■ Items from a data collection
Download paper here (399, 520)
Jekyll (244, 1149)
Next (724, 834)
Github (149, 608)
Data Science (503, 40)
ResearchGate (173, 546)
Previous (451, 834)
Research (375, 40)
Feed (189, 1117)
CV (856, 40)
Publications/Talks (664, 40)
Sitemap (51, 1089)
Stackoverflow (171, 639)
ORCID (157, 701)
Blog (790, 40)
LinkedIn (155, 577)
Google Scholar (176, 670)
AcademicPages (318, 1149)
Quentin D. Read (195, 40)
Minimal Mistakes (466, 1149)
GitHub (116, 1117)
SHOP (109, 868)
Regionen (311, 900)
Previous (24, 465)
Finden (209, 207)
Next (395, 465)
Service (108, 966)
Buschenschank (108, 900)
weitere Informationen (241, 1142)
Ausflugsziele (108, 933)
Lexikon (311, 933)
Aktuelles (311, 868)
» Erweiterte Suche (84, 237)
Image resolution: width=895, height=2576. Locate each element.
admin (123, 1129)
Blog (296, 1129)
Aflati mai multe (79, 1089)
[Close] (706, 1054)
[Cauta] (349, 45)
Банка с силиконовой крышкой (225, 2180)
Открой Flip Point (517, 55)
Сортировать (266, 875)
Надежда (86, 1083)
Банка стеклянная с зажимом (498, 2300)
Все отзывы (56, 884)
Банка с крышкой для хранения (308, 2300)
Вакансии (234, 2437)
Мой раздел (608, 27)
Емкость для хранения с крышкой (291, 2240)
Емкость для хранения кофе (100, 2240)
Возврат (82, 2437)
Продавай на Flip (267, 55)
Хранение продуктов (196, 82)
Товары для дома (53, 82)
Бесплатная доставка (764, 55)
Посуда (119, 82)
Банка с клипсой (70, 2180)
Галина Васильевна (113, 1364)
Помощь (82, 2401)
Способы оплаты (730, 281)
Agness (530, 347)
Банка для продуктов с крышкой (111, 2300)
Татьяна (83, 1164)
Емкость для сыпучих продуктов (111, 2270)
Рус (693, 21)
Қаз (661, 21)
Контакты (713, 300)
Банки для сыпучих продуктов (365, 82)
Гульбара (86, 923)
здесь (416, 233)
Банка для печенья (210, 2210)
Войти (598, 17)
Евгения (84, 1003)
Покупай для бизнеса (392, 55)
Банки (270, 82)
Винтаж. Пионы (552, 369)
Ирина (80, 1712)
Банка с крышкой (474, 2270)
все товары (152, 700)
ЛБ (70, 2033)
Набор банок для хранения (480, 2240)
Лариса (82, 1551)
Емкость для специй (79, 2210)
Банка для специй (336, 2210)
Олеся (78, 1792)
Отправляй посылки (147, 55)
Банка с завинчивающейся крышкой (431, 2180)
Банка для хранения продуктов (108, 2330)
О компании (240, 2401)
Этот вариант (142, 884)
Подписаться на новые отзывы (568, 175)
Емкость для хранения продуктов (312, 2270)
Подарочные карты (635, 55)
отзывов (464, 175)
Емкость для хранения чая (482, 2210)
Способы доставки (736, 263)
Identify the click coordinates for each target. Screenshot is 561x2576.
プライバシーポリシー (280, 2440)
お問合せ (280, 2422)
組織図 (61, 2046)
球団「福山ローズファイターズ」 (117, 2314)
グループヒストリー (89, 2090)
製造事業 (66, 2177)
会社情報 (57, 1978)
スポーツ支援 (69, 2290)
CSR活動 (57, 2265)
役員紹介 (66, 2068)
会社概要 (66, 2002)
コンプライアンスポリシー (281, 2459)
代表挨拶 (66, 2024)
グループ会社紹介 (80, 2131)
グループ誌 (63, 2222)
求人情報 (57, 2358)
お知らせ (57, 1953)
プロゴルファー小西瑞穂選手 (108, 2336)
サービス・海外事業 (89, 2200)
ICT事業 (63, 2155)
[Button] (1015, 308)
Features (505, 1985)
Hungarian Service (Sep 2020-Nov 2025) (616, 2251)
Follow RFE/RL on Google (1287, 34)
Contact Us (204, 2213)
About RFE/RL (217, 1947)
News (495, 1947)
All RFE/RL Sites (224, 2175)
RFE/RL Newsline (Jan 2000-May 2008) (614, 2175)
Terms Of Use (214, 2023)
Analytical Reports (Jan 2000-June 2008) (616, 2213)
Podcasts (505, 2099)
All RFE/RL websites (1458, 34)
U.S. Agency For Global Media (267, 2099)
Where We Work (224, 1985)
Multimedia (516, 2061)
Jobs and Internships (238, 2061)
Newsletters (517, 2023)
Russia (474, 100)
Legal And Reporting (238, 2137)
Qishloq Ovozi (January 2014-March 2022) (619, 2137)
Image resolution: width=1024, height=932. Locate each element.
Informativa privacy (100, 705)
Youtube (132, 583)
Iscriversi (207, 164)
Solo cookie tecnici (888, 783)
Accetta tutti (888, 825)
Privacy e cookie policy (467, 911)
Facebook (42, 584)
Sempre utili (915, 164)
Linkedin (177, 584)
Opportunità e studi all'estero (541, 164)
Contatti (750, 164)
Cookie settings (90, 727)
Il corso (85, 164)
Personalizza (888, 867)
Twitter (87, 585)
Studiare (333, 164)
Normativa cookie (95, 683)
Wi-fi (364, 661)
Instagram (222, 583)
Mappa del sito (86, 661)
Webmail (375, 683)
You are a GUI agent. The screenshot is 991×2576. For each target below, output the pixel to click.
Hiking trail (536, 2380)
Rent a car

■ TASK DESCRIPTION
Write out all of the items again, swapping "Sitemap" for "Site map" and leaving everything else the same.

■ ANSWER FOR THE TASK
Download paper here (399, 520)
Jekyll (244, 1149)
Next (724, 834)
Github (149, 608)
Data Science (503, 40)
ResearchGate (173, 546)
Previous (451, 834)
Research (375, 40)
Feed (189, 1117)
CV (856, 40)
Publications/Talks (664, 40)
Site map (51, 1089)
Stackoverflow (171, 639)
ORCID (157, 701)
Blog (790, 40)
LinkedIn (155, 577)
Google Scholar (176, 670)
AcademicPages (318, 1149)
Quentin D. Read (195, 40)
Minimal Mistakes (466, 1149)
GitHub (116, 1117)
SHOP (109, 868)
Regionen (311, 900)
Previous (24, 465)
Finden (209, 207)
Next (395, 465)
Service (108, 966)
Buschenschank (108, 900)
weitere Informationen (241, 1142)
Ausflugsziele (108, 933)
Lexikon (311, 933)
Aktuelles (311, 868)
» Erweiterte Suche (84, 237)
Image resolution: width=895, height=2576. Locate each element.
admin (123, 1129)
Blog (296, 1129)
Aflati mai multe (79, 1089)
[Close] (706, 1054)
[Cauta] (349, 45)
Банка с силиконовой крышкой (225, 2180)
Открой Flip Point (517, 55)
Сортировать (266, 875)
Надежда (86, 1083)
Банка стеклянная с зажимом (498, 2300)
Все отзывы (56, 884)
Банка с крышкой для хранения (308, 2300)
Вакансии (234, 2437)
Мой раздел (608, 27)
Емкость для хранения с крышкой (291, 2240)
Емкость для хранения кофе (100, 2240)
Возврат (82, 2437)
Продавай на Flip (267, 55)
Хранение продуктов (196, 82)
Товары для дома (53, 82)
Бесплатная доставка (764, 55)
Посуда (119, 82)
Банка с клипсой (70, 2180)
Галина Васильевна (113, 1364)
Помощь (82, 2401)
Способы оплаты (730, 281)
Agness (530, 347)
Банка для продуктов с крышкой (111, 2300)
Татьяна (83, 1164)
Емкость для сыпучих продуктов (111, 2270)
Рус (693, 21)
Қаз (661, 21)
Контакты (713, 300)
Банки для сыпучих продуктов (365, 82)
Гульбара (86, 923)
здесь (416, 233)
Банка для печенья (210, 2210)
Войти (598, 17)
Евгения (84, 1003)
Покупай для бизнеса (392, 55)
Банки (270, 82)
Винтаж. Пионы (552, 369)
Ирина (80, 1712)
Банка с крышкой (474, 2270)
все товары (152, 700)
ЛБ (70, 2033)
Набор банок для хранения (480, 2240)
Лариса (82, 1551)
Емкость для специй (79, 2210)
Банка для специй (336, 2210)
Олеся (78, 1792)
Отправляй посылки (147, 55)
Банка с завинчивающейся крышкой (431, 2180)
Банка для хранения продуктов (108, 2330)
О компании (240, 2401)
Этот вариант (142, 884)
Подписаться на новые отзывы (568, 175)
Емкость для хранения продуктов (312, 2270)
Подарочные карты (635, 55)
отзывов (464, 175)
Емкость для хранения чая (482, 2210)
Способы доставки (736, 263)
Identify the click coordinates for each target. Screenshot is 561x2576.
プライバシーポリシー (280, 2440)
お問合せ (280, 2422)
組織図 (61, 2046)
球団「福山ローズファイターズ」 (117, 2314)
グループヒストリー (89, 2090)
製造事業 (66, 2177)
会社情報 (57, 1978)
スポーツ支援 (69, 2290)
CSR活動 (57, 2265)
役員紹介 (66, 2068)
会社概要 (66, 2002)
コンプライアンスポリシー (281, 2459)
代表挨拶 (66, 2024)
グループ会社紹介 (80, 2131)
グループ誌 (63, 2222)
求人情報 (57, 2358)
お知らせ (57, 1953)
プロゴルファー小西瑞穂選手 (108, 2336)
サービス・海外事業 (89, 2200)
ICT事業 (63, 2155)
[Button] (1015, 308)
Features (505, 1985)
Hungarian Service (Sep 2020-Nov 2025) (616, 2251)
Follow RFE/RL on Google (1287, 34)
Contact Us (204, 2213)
About RFE/RL (217, 1947)
News (495, 1947)
All RFE/RL Sites (224, 2175)
RFE/RL Newsline (Jan 2000-May 2008) (614, 2175)
Terms Of Use (214, 2023)
Analytical Reports (Jan 2000-June 2008) (616, 2213)
Podcasts (505, 2099)
All RFE/RL websites (1458, 34)
U.S. Agency For Global Media (267, 2099)
Where We Work (224, 1985)
Multimedia (516, 2061)
Jobs and Internships (238, 2061)
Newsletters (517, 2023)
Russia (474, 100)
Legal And Reporting (238, 2137)
Qishloq Ovozi (January 2014-March 2022) (619, 2137)
Image resolution: width=1024, height=932. Locate each element.
Informativa privacy (100, 705)
Youtube (132, 583)
Iscriversi (207, 164)
Solo cookie tecnici (888, 783)
Accetta tutti (888, 825)
Privacy e cookie policy (467, 911)
Facebook (42, 584)
Sempre utili (915, 164)
Linkedin (177, 584)
Opportunità e studi all'estero (541, 164)
Contatti (750, 164)
Cookie settings (90, 727)
Il corso (85, 164)
Personalizza (888, 867)
Twitter (87, 585)
Studiare (333, 164)
Normativa cookie (95, 683)
Wi-fi (364, 661)
Instagram (222, 583)
Mappa del sito (86, 661)
Webmail (375, 683)
You are a GUI agent. The screenshot is 991×2576. For each target below, output the pixel to click.
Hiking trail (536, 2380)
Rent a car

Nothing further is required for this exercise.